*Stated goal A:* What other name does the database partitioning text give to horizontal partitioning?
*Stated goal B:* Please transcribe the part of the database partitioning text starting at "In this scheme, each" and ending at "the Nordic countries.".

*Document extract:*
──────

In this scheme, each partition is assigned a list of values, so whenever we want to insert a new record, we will see which partition contains our key and then store it there. For example, we can decide all users living in Iceland, Norway, Sweden, Finland or Denmark will be stored in a partition for the Nordic countries.

Vertical partitioning

In this scheme, we divide our data to store tables related to a specific feature to their own server. For example, if we are building Instagram like application, where we need to store data related to users, all the photos they upload and people they follow, we can decide to place user profile information on one DB server, friend lists on another and photos on a third server. Vertical partitioning is straightforward to implement and has a low impact on the application. The main problem with this approach is that if our application experiences additional growth, then it may be necessary to further partition a feature specific DB across various servers (e.g. it would not be possible for a single server to handle all the metadata queries for 10 billion photos by 140 million users).

Horizontal partitioning

In this scheme, we put different rows into different tables. For example, if we are storing different places in a table, we can decide that locations with ZIP codes less than 10000 are stored in one table, and places with ZIP codes greater than 10000 are stored in a separate table. This is also called a range based sharding, as we are storing different ranges of data in separate tables. The key problem with this approach is that if the value whose range is used for sharding isn't chosen carefully, then the partitioning scheme will lead to unbalanced servers. In the previous example, splitting location based on their zip codes assumes that places will be evenly distributed across the different zip codes. This assumption is not valid as there will be a lot of places in a thickly populated area like Manhattan compared to its suburb cities.

──────

*Data lines:*
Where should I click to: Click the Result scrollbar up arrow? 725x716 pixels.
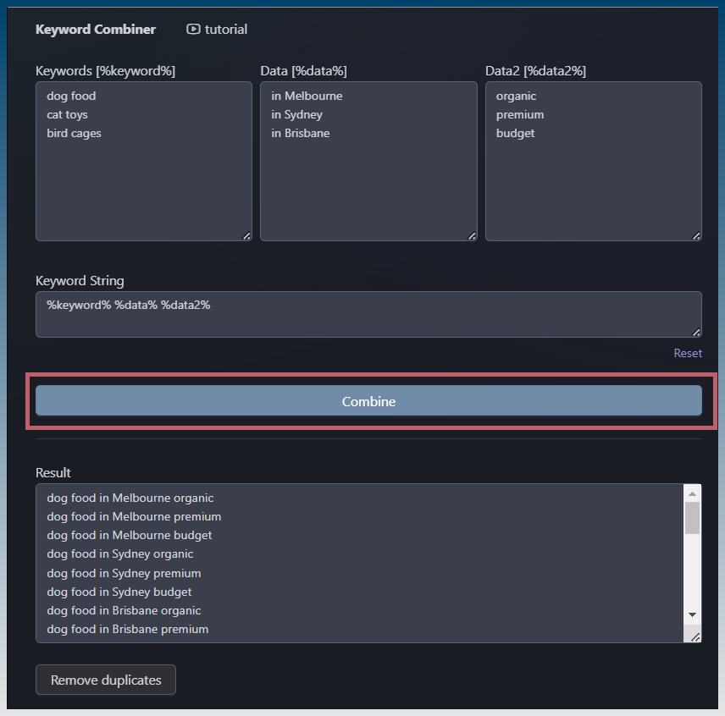(692, 493)
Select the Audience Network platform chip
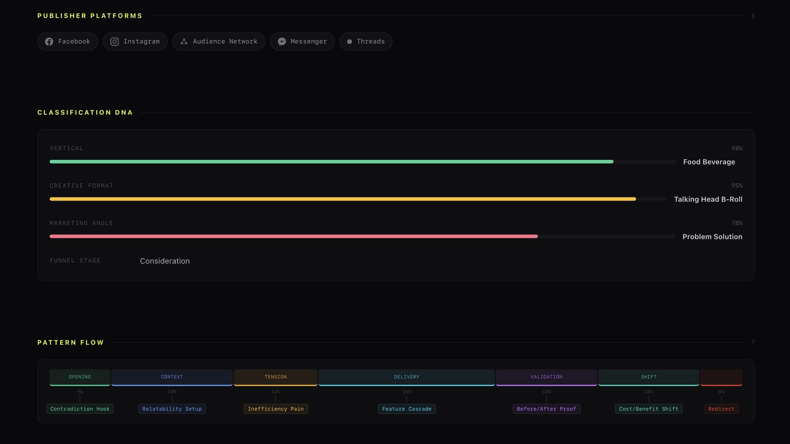 pos(218,42)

──────

*Task answer A:* Range based sharding.

*Task answer B:*
In this scheme, each partition is assigned a list of values, so whenever we want to insert a new record, we will see which partition contains our key and then store it there. For example, we can decide all users living in Iceland, Norway, Sweden, Finland or Denmark will be stored in a partition for the Nordic countries.